Il protocollo consiste nel:
Prelevare 2 g di feci da più parti del campione.
Stemperare le feci con il pestello in un mortaio insieme alla soluzione prescelta. Ottenuta una preparazione liquida omogenea, la si lascia riposare per qualche secondo. Dopo 1 minuto circa si può osservare se sulla superficie siano affiorati frammenti o vermi adulti o proglottidi di cestodi.
Filtrare tutto il contenuto del mortaio in un becker in plastica o vetro (100 mL) attraverso un colino da thè.
Versare il contenuto in una provetta a fondo cieco del volume di 10 mL avendo cura di formare un menisco superiore sulla superficie della provetta.
Porre un vetrino coprioggetto sulla parte superiore della provetta in modo che le forme parassitarie, man mano che affiorano, aderiscano alla faccia inferiore del vetrino.
94 Fare sostare il preparato per almeno 20 minuti e poi appoggiare il vetrino
coprioggetto su di un vetrino portaoggetto.
Effettuare la lettura al microscopio ottico prima a piccolo ingrandimento (4X) e poi a medio ingrandimento (10X) osservando tutta l’area del vetrino coprioggetto.
4.2.2.2 Coprocolture
Per valutare quali specie di coccidi sono presenti nei campioni, è possibile eseguire delle coprocolture in acqua di fonte contenente Bicromato di Potassio al 2,5%.
A causa del congelamento prolungato dei tratti digestivi delle lepri, la sporulazione delle oocisti non è stata possibile come metodo per la diagnosi differenziale di specie di
Eimeria. Dall’allevamento A è però stato possibile raccogliere delle feci fresche, che
sono state processate nel modo seguente:
Per la coltivazione, si seminano le feci stemperate in piastre Petri in strato sottile (in modo che ci sia una maggiore esposizione all’aria), al buio (perché la luce diretta inibisce la crescita) e a temperatura di circa 20° C.

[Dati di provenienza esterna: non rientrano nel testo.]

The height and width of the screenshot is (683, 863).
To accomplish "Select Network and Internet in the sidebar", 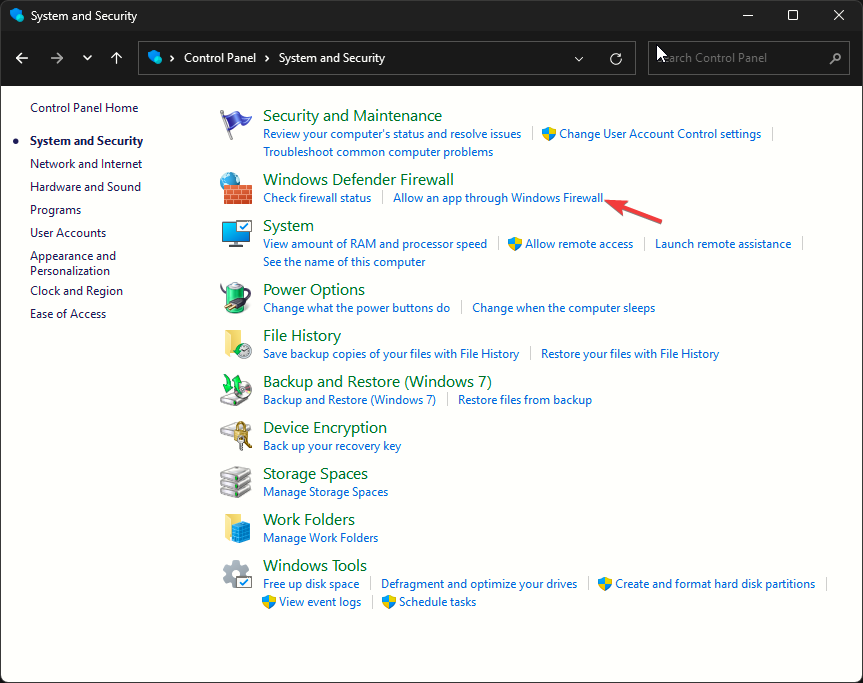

Le colture sono quindi esaminate giornalmente per calcolare il tempo di sporulazione (cioè l’intervallo necessario perché le oocisti divengano infettanti). Vengono registrate le differenze relative al tempo di sporulazione, osservate nei due tipi di colture.
Le oocisti mature sono valutate morfometricamente al microscopio ottico e con un oculare micrometrico.
4.2.2.3 Esame delle feci mediante camera di McMaster
Per effettuare la conta delle oocisti e delle uova dei parassiti in una data quantità di materiale fecale ci si avvale della camera di McMaster. Essa è formata da due vetrini sovrapposti delimitati tra loro da uno spazio di 1,5 mm. Sul vetrino superiore sono disegnati due quadrati di 1 cm di lato, per cui il volume delle camere sottostanti è di
95 0,30 mL (0,15 mL a camera). Ogni singola camera è attraversata da 6 corridoi, che rappresentano l’area dove saranno contate le oocisti/uova.